O líder norte-coreano, Kim Jong Un, disse na quinta-feira que seu país poderia “destruir completamente” a Coreia do Sul se se sentisse ameaçado, aumentando essa retórica e ao mesmo tempo descartando a renovação das negociações.
Falando no Nono Congresso do Partido dos Trabalhadores da Coreia do Norte, que durou uma semana, em Pyongyang, Kim classificou a Coreia do Sul como o “inimigo mais hostil” e disse: “A atitude conciliatória defendida pelo atual governo da Coreia do Sul na superfície é desajeitadamente enganosa e rude”, segundo a mídia estatal Agência Central de Notícias Coreana (KCNA).
Kim disse que a Coreia do Norte poderia “lançar ações arbitrárias” se a Coreia do Sul se envolvesse em “comportamento repugnante” contra o seu país, prejudicando os recentes esforços de Seul para melhorar as relações.
“O colapso total da Coreia do Sul não pode ser descartado”, disse Kim, segundo a KCNA.
Durante o congresso, Kim delineou objetivos políticos abrangentes para cinco anos, centrados na expansão do arsenal nuclear da Coreia do Norte.
Acredita-se que o país tenha cerca de 50 ogivas e material físsil suficiente para produzir mais 40, de acordo com uma estimativa do ano passado do Instituto Internacional de Pesquisa para a Paz de Estocolmo.
O líder norte-coreano disse que o “status internacional do país aumentou tremendamente”.
“É a vontade firme do nosso partido expandir e fortalecer ainda mais a nossa energia nuclear nacional e implementar plenamente o estatuto de estado nuclear”, disse Kim, segundo a KCNA.
“Vamos nos concentrar em projetos para aumentar o número de armas nucleares e expandir os meios operacionais nucleares”.
De acordo com a KCNA, Kim revelou os planos da Coreia do Norte para desenvolver sistemas de armas guiados por inteligência artificial e drones não tripulados, bem como mísseis balísticos intercontinentais mais avançados que possam ser lançados debaixo de água.

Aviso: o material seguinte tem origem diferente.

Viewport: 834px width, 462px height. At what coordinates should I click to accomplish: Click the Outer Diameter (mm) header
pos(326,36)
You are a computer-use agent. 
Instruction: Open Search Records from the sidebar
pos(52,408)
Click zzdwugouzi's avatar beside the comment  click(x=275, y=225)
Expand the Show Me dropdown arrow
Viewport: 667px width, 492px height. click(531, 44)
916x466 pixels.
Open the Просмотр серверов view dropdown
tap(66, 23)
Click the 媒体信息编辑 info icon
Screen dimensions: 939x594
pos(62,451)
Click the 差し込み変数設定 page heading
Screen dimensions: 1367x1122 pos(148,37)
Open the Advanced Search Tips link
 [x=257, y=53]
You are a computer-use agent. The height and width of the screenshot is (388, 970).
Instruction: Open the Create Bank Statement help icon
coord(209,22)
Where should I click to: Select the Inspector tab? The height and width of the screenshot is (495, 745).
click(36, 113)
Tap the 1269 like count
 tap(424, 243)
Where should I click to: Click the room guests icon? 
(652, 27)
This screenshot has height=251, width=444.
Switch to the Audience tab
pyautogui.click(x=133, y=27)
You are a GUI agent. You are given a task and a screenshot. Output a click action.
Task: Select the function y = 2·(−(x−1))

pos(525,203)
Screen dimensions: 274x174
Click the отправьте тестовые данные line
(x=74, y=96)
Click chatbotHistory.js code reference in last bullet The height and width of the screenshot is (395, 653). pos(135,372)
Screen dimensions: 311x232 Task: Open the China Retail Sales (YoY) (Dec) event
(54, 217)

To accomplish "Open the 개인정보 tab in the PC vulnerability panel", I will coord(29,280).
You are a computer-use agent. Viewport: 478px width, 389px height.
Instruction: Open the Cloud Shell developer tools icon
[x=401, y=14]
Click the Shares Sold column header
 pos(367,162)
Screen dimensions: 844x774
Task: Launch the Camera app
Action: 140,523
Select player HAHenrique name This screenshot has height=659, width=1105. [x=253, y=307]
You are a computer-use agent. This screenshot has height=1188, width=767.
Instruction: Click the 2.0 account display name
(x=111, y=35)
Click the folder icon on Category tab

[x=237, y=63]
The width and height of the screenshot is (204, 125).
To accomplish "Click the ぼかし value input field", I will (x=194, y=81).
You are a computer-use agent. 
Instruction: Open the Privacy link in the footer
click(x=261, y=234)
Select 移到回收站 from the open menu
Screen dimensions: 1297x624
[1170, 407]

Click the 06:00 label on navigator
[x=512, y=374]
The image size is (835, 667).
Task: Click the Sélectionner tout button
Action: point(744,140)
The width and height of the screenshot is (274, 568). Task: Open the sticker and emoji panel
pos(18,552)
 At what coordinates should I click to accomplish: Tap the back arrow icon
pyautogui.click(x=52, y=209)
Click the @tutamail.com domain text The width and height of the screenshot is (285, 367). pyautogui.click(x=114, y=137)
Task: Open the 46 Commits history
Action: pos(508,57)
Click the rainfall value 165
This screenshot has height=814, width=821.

Kim, que se reuniu três vezes com o presidente Donald Trump durante o primeiro mandato de Trump, sinalizou que poderia estar aberto a futuras negociações com Washington, mas colocou a responsabilidade diretamente sobre os Estados Unidos.
“Seja uma coexistência pacífica ou um conflito permanente, estamos prontos para ambos, e a escolha não está nas nossas mãos”, disse ele.
Kim disse que se os EUA “retirassem a sua política de confronto” com a Coreia do Norte e aceitassem a “situação actual” do país, “não haveria razão para não nos darmos bem com os EUA”.
Após o congresso, a filha adolescente de Kim participou de um desfile militar em Pyongyang na quarta-feira, segundo a KCNA.
Ju Ae, que se acredita ter 13 ou 14 anos, foi fotografada ao lado de seu pai e de altos líderes militares.
Sua aparição ocorreu depois que a mídia sul-coreana informou que Kim havia recentemente lhe dado um papel de liderança na poderosa “Administração de Mísseis” do regime, que supervisiona as forças nucleares de Pyongyang.